- HOW TO COMPLETE THIS TASK
Restate each of the lines given below, word for word.

- RECORD SET

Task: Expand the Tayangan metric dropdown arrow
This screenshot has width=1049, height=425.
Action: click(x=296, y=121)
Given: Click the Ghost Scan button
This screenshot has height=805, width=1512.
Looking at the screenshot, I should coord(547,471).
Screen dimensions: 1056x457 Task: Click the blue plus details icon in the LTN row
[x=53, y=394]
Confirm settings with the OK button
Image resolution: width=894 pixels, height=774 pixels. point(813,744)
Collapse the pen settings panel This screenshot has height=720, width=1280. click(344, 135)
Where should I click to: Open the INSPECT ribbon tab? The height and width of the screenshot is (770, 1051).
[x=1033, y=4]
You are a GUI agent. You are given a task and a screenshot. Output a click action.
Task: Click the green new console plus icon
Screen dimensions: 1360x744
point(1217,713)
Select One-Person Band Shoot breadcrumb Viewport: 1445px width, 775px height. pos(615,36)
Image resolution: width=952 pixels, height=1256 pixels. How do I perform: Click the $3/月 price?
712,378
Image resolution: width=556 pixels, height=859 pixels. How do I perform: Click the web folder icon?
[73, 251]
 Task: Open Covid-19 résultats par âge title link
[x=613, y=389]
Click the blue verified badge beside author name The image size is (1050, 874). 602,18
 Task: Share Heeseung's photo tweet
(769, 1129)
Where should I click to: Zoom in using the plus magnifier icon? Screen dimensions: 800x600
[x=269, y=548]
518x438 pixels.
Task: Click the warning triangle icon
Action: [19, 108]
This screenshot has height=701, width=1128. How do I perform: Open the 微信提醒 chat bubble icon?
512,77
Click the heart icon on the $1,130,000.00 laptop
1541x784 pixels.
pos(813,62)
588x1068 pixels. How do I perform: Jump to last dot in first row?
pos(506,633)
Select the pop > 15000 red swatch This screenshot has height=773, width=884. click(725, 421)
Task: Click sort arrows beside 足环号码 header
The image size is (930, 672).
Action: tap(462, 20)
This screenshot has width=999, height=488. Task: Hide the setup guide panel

- EXERCISE SOLUTION
Task: Expand the Tayangan metric dropdown arrow
This screenshot has width=1049, height=425.
Action: click(x=296, y=121)
Given: Click the Ghost Scan button
This screenshot has height=805, width=1512.
Looking at the screenshot, I should coord(547,471).
Screen dimensions: 1056x457 Task: Click the blue plus details icon in the LTN row
[x=53, y=394]
Confirm settings with the OK button
Image resolution: width=894 pixels, height=774 pixels. point(813,744)
Collapse the pen settings panel This screenshot has height=720, width=1280. click(344, 135)
Where should I click to: Open the INSPECT ribbon tab? The height and width of the screenshot is (770, 1051).
[x=1033, y=4]
You are a GUI agent. You are given a task and a screenshot. Output a click action.
Task: Click the green new console plus icon
Screen dimensions: 1360x744
point(1217,713)
Select One-Person Band Shoot breadcrumb Viewport: 1445px width, 775px height. pos(615,36)
Image resolution: width=952 pixels, height=1256 pixels. How do I perform: Click the $3/月 price?
712,378
Image resolution: width=556 pixels, height=859 pixels. How do I perform: Click the web folder icon?
[73, 251]
 Task: Open Covid-19 résultats par âge title link
[x=613, y=389]
Click the blue verified badge beside author name The image size is (1050, 874). 602,18
 Task: Share Heeseung's photo tweet
(769, 1129)
Where should I click to: Zoom in using the plus magnifier icon? Screen dimensions: 800x600
[x=269, y=548]
518x438 pixels.
Task: Click the warning triangle icon
Action: [19, 108]
This screenshot has height=701, width=1128. How do I perform: Open the 微信提醒 chat bubble icon?
512,77
Click the heart icon on the $1,130,000.00 laptop
1541x784 pixels.
pos(813,62)
588x1068 pixels. How do I perform: Jump to last dot in first row?
pos(506,633)
Select the pop > 15000 red swatch This screenshot has height=773, width=884. click(725, 421)
Task: Click sort arrows beside 足环号码 header
The image size is (930, 672).
Action: tap(462, 20)
This screenshot has width=999, height=488. Task: Hide the setup guide panel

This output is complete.